Assignment »
Send back all of the data, word for word.

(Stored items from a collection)
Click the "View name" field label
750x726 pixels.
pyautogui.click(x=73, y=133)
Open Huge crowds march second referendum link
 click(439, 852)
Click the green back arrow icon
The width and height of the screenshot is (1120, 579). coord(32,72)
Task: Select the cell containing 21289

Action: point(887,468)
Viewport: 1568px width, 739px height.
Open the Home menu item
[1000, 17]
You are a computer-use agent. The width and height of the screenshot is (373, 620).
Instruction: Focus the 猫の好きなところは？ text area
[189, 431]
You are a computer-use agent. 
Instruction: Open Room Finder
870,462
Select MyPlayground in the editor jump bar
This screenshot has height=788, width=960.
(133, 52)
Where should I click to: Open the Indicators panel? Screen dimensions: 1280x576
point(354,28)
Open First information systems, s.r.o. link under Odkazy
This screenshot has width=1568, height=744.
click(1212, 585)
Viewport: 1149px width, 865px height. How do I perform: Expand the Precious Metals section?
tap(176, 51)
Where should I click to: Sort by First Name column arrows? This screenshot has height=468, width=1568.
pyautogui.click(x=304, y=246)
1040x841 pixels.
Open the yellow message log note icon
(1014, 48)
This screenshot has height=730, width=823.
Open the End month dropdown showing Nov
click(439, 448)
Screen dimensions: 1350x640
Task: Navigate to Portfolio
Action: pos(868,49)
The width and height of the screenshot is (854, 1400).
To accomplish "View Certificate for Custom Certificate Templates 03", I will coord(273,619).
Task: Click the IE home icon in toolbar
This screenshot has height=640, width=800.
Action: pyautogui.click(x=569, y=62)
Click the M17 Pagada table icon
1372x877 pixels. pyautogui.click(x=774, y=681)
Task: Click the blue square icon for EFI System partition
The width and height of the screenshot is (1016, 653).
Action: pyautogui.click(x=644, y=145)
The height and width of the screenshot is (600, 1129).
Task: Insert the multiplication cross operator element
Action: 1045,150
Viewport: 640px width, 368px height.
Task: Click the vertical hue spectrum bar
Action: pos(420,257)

Response »
Click the "View name" field label
750x726 pixels.
pyautogui.click(x=73, y=133)
Open Huge crowds march second referendum link
 click(439, 852)
Click the green back arrow icon
The width and height of the screenshot is (1120, 579). coord(32,72)
Task: Select the cell containing 21289

Action: point(887,468)
Viewport: 1568px width, 739px height.
Open the Home menu item
[1000, 17]
You are a computer-use agent. The width and height of the screenshot is (373, 620).
Instruction: Focus the 猫の好きなところは？ text area
[189, 431]
You are a computer-use agent. 
Instruction: Open Room Finder
870,462
Select MyPlayground in the editor jump bar
This screenshot has height=788, width=960.
(133, 52)
Where should I click to: Open the Indicators panel? Screen dimensions: 1280x576
point(354,28)
Open First information systems, s.r.o. link under Odkazy
This screenshot has width=1568, height=744.
click(1212, 585)
Viewport: 1149px width, 865px height. How do I perform: Expand the Precious Metals section?
tap(176, 51)
Where should I click to: Sort by First Name column arrows? This screenshot has height=468, width=1568.
pyautogui.click(x=304, y=246)
1040x841 pixels.
Open the yellow message log note icon
(1014, 48)
This screenshot has height=730, width=823.
Open the End month dropdown showing Nov
click(439, 448)
Screen dimensions: 1350x640
Task: Navigate to Portfolio
Action: pos(868,49)
The width and height of the screenshot is (854, 1400).
To accomplish "View Certificate for Custom Certificate Templates 03", I will coord(273,619).
Task: Click the IE home icon in toolbar
This screenshot has height=640, width=800.
Action: pyautogui.click(x=569, y=62)
Click the M17 Pagada table icon
1372x877 pixels. pyautogui.click(x=774, y=681)
Task: Click the blue square icon for EFI System partition
The width and height of the screenshot is (1016, 653).
Action: pyautogui.click(x=644, y=145)
The height and width of the screenshot is (600, 1129).
Task: Insert the multiplication cross operator element
Action: 1045,150
Viewport: 640px width, 368px height.
Task: Click the vertical hue spectrum bar
Action: pos(420,257)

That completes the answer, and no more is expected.